Diagnosis. At first we were naturally inclined to dismiss the case with a diagnosis of alcoholism. The transient hemiplegia at once raised a considerable question of brain syphilis or of brain tumor.
The W. R. of the serum was doubtful. The spinal fluid yielded, besides marked excess of albumin and much globulin, also a “paretic” gold sol reaction and 75 cells per cmm. The W. R. was positive.
Treatment. The patient was given injections of salvarsan, 0.6 gram, twice a week, with potassium iodid. After a few weeks improvement followed, and after several months all the laboratory tests became negative, the patient was apparently perfectly normal mentally and was discharged from the hospital, and has remained well for 18 months without further treatment. The serum W. R. has continued to be negative.
1. What is the significance of the so-called “doubtful” W. R.? Where there is not a complete uniformity the results of the strong and weak antigens (see appendix on technique of Wassermann reaction) the result is reported as doubtful. In the majority of instances repetitions will give a strong positive reaction.
2. Is the case of Forest to be regarded as one of general paresis? Sometimes such cases are termed in the literature syphilitic pseudoparesis (see case Burkhardt (58)). The differential diagnosis of this group is entirely therapeutic. There are, unhappily, no laboratory tests which will suffice in the present stage of knowledge to differentiate a case of so-called pseudoparesis from general paresis. We are inclined to term the case one of General Paresis, with recovery, or, at all events, with remission.

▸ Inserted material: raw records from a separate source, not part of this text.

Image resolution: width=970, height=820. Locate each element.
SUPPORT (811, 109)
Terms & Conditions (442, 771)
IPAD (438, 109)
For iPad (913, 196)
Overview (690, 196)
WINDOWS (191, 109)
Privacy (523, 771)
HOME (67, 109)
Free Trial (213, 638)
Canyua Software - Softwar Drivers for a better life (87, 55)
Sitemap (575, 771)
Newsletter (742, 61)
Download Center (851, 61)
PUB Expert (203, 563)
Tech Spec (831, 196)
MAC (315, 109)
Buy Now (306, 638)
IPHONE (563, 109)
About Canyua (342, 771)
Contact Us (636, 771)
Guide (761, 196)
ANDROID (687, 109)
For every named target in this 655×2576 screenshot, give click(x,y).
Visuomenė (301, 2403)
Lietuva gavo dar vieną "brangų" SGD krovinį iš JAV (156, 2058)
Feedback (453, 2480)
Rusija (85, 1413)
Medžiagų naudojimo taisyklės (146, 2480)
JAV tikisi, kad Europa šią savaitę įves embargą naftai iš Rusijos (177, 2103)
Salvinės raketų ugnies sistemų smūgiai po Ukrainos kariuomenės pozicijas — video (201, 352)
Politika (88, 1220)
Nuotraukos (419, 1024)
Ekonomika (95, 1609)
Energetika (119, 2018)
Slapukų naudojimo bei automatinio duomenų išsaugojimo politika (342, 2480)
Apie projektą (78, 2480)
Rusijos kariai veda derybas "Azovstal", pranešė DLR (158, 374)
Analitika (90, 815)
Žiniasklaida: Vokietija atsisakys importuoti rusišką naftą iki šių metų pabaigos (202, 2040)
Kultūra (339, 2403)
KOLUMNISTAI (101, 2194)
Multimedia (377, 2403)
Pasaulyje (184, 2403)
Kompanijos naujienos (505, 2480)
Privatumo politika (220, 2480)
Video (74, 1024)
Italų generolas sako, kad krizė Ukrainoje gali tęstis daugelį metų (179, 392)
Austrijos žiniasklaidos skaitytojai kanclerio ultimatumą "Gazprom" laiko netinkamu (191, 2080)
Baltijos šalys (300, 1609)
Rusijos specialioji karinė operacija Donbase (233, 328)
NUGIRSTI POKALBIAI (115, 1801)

The literature is in doubt concerning (in fact is preponderantly against) the success of treatment in PARETIC NEUROSYPHILIS (“general paresis”). Our experience has yielded a number of apparently successful results through systematic intensive intravenous salvarsan therapy. Example.

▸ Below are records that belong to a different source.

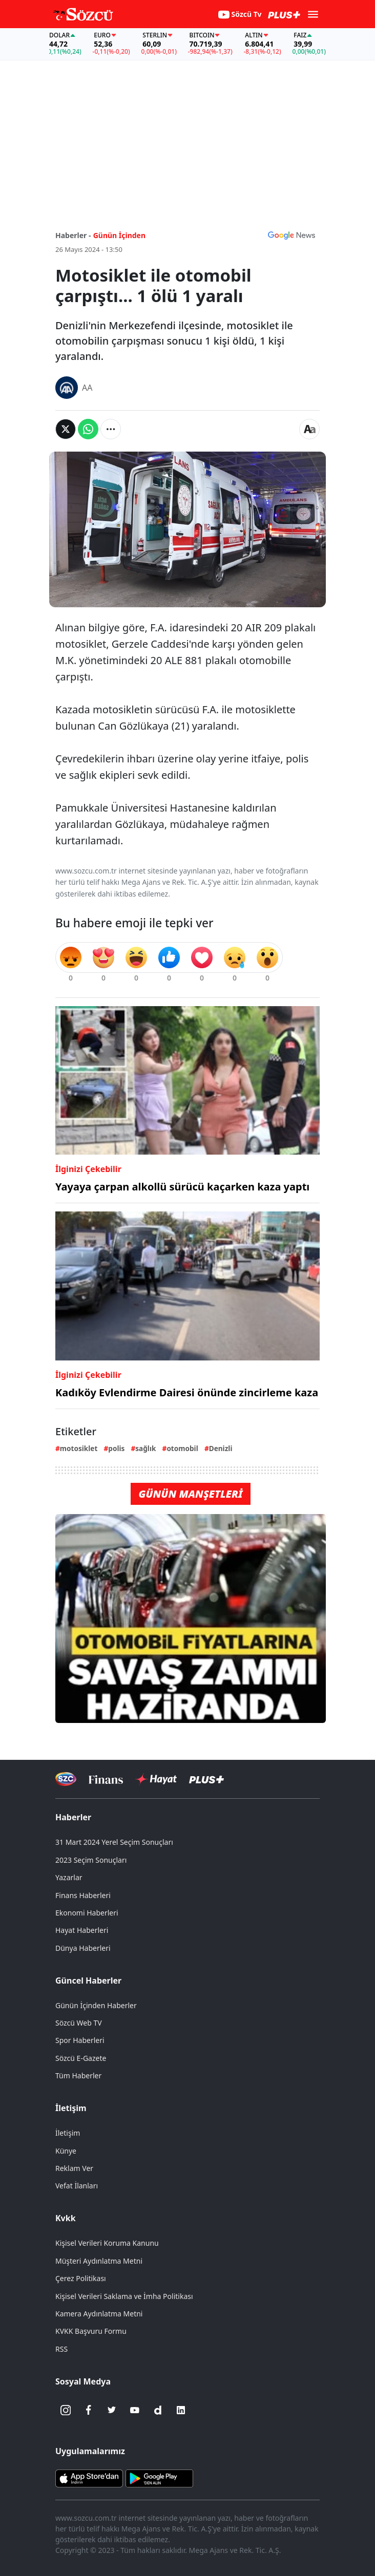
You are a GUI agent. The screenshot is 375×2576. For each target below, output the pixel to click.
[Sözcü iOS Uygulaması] (89, 2477)
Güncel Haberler (88, 1980)
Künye (65, 2151)
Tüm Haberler (78, 2075)
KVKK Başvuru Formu (91, 2331)
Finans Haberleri (83, 1895)
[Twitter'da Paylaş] (65, 429)
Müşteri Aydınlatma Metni (98, 2261)
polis (116, 1448)
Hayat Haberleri (81, 1930)
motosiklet (79, 1448)
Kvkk (65, 2218)
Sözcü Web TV (78, 2023)
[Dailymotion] (158, 2410)
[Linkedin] (181, 2410)
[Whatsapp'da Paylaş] (88, 429)
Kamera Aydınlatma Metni (98, 2313)
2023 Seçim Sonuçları (91, 1860)
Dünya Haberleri (83, 1948)
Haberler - (73, 235)
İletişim (71, 2108)
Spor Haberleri (80, 2040)
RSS (61, 2349)
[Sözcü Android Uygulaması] (159, 2477)
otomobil (182, 1448)
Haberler (73, 1817)
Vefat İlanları (76, 2185)
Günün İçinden (119, 235)
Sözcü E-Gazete (80, 2058)
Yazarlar (68, 1877)
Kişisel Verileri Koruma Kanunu (107, 2243)
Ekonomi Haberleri (86, 1913)
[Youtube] (134, 2410)
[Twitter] (111, 2410)
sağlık (145, 1448)
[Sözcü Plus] (206, 1779)
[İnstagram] (65, 2410)
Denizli (221, 1448)
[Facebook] (88, 2410)
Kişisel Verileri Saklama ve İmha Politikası (124, 2296)
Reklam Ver (74, 2168)
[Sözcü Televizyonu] (65, 1779)
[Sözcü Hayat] (156, 1779)
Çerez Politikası (80, 2278)
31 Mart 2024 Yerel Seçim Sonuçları (114, 1842)
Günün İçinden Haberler (96, 2005)
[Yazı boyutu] (309, 429)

Case 113. We present the case of Gussie Silverman, a housewife, 35 years of age, among other reasons, for its social interest. The case is, on the whole, sufficiently typical of General Paresis. Physically, for example, the pupils failed to react to light and accommodation and were unequal, the right being larger than the left. The knee-jerks were sluggish though equal. The ankle-jerks could not be obtained. The abdominal reflexes were not obtained. Otherwise, there was no reflex disorder.
From the laboratory point of view, the W. R. was positive in the blood and in the spinal fluid. There were 80 cells per cmm. and there were an appropriate globulin and albumin reactions. Mrs. Silverman was rather poorly nourished and had a slight edema of the ankles.

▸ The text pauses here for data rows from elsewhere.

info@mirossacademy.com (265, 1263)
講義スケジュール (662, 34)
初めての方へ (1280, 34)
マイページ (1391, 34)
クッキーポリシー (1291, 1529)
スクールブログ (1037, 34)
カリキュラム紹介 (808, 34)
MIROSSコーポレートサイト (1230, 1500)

Mentally, she was found on admission to be markedly depressed. It appeared that during a recent pregnancy, terminated by the birth of a 7–months child, she had fainted several times a day, that since the confinement she had been very nervous, that she had been asking her husband not to send her away, that she had refused to leave the house, that she had become excited even to the point of injuring herself, especially at night, and that she would go so far as to scratch her husband, shortly afterward being very sorry for her performances. Before this last pregnancy there had been four others and the resulting children were all apparently in good health. Except for the fainting spells during the pregnancy, it would not appear that the story just told is at all characteristic of paresis.
However, in the hospital Mrs. Silverman could hardly be got to answer questions, continually saying, “You know what it is; I don’t have to tell you.” She claimed so marked a degree of confusion as not to know where she was and what she was doing. She would beg despondently that something be done for her, and iterate and re-iterate these claims. There appeared to be a marked degree of amnesia. Some one, she felt, had controlled her thoughts and made her do things she did not want to do and say things she did not want to say, things she did not know she was about to say. She said, “I feel like jumping around. I couldn’t believe myself as if I am me. Some one is making me jump around. I used to hear him talking. I don’t know who it is. I used to keep my eyes open and I couldn’t move. I feel only I would like to talk, and talk, and talk, and talk all the time. It seems to me that some one talks in me. I couldn’t sleep for five minutes. My God, I wish I could sleep! I used to feel something in my heart. I used to faint. It seems to me I used to see a funny thing. What it was I can’t tell. It used to talk to me, make me get out of bed, throw me about, make me do things. O, I don’t know what it was.”